The Antiplanner is a forester and economist with more than fifty years of experience critiquing government land-use and transportation plans.

5 Responses to Be Careful What You Wish For

  1. LazyReader says:

    Wow, money does grow on trees.

  2. jwetmore says:

    I’m not quite sure why the federal government shouldn’t sell some of its landholdings and other assets, even land that is supposed to be conservation land.

    I understand that both Ted Turner and John Malone – two notorious capitalists – each have tens of thousands of acres of conservation land. Turner, for example, is active in the group Trout Unlimited and has spent his own money restoring some Montana streams on his property to native trout species.

    Other groups that I contribute to, such as The Nature Conservancy, manage lands for conservation and other purposes.
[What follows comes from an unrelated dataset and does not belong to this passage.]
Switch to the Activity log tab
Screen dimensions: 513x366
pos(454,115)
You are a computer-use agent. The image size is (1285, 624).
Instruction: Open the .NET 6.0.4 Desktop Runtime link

One of the good things about The Nature Conservancy is that its management goals are a lot less conflicted than the political goals for managing public land. They can truely act as fiduciaries for their members.

  3. Dan says:

    Again, we see the contrasts in privileging of ‘exchange value’ over ‘existence value’. Just because one prefers one way over another doesn’t mean it is good policy, especially when one considers time horizons.

    DS

  4. Sandy Teal says:

    It seems to me that the different privatization proposals mostly differ on which special interest groups they want to give away federal lands to. The Antiplanner’s proposal at least gives away federal assets to two different interest groups.

    I don’t have any problem with selling federal land, as long as it is just a reasonable amount at a time. Huge sales and give-aways to special interests are just a recipe for disaster. Even the Nature Conservancy ends up in scandal when their people have are tempted with huge secret private gains.

  5. gwtwbmwz3 says:

    The goal is to maintain continuance forested tracts that allow both fauna and flora to not only exist but to thrive. The thought of selling tracts of checkerboarded lands to private is a miasma waiting to happen. You think the gov has a tough time of managing land, wait till Joe Ego meets Portia Pennypincher. Joe is smarter than the rest and Portia wants to make a huge profit.
    Trust lands are not the way to go. There is new blood in the gov that wants to do things in a different way. Drop creating the wheel and work with the educated foresters who do love the land.